At 1800, the time the store was supposed to close, the truck still wasn't done. It was close, but wasn't entirely complete. Harry -- the store's owner -- offered to let me hang around the lounge and watch TV with him while the mechanics finished up on their work. Since I didn't have any other option available to me short of calling roho or enveri to come collect me I took him up on his offer. This was when the only mistake of the night occurred -- it turns out there was a miscommunication between Greg and Harry, and my hoses hadn't gotten ordered. D'oh! All these new parts had gone on but without the hoses I'd still be experiencing problems. Harry quickly got on the phone and called to his different supply shops. Surprise surprise, these hoses and their necessary hardware are parts that can only be special ordered from Ford. All the dealers had closed up for the evening so there was no way Harry could get ahold of any until Saturday morning. Would I mind coming back? Well, not really. If I'd put all this money into getting this work done I was damn well going to see it through to completion. I wasn't about to keep driving the truck with parts that were that badly in need of repair still! So I sent an AIM message to Roho asking him to let Wesley and Stryck know that I would have to skip out on my Saturday engagement with them in downtown Chicago so I could bring the truck back to the mechanic instead of driving out to meet them.

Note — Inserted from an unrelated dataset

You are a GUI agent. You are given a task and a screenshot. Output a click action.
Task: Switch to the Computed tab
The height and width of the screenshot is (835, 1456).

At around 1915 last night I finally had a truck that at least could stop and start under its own power again. We agreed that I would wait for them to call me in the morning so I'd know when to bring the truck back for them to work on. I made a line for home so I could hook up with Roho and Kestral and get over to our Friday night haunt before 2000 (8 PM for you out there not familiar with the 24 hour clock), which is when they'd start charging cover. It was nice to get back into the pool hall, and I found out just how much I needed the practice I'd been getting when we were there on a weekly basis. I royally sucked last night, missing shots that I would have had no problem making three weeks ago (the last time we were there). We got a few drinks from James, the bartender, and were pleased to see that he's starting to recognize us on sight. We're well on our way to being regulars there, even if we are only there for something like two hours every Friday night.

This morning I woke up, fed Ra and started to putter around on the computer. Around 10:55 or so I got a call from Greg saying that the hoses had arrived. He asked me to bring the pickup down as soon as possible (they close at 3 PM on Saturdays) so they could have the maximum amount of time to work on it in case they encountered a problem. I grabbed Roho and Kes, asked them to follow me and drove down. We dropped the pickup off and made a beeline North to our favorite weekend haunt for lunch. Today was the last day I get to enjoy having my stir fry wrapped snugly in tortillas, I'm going to go on the Atkins diet for a few months. I'm hoping that when paired with some time each week on the treadmill I'll be able to shed the ten or fifteen extra pounds that I seem to have acquired sometime over the last three years. Mostly I'd just like to be able to fit into some of my old dress clothes. There is no reason those collars can't fit around my neck again!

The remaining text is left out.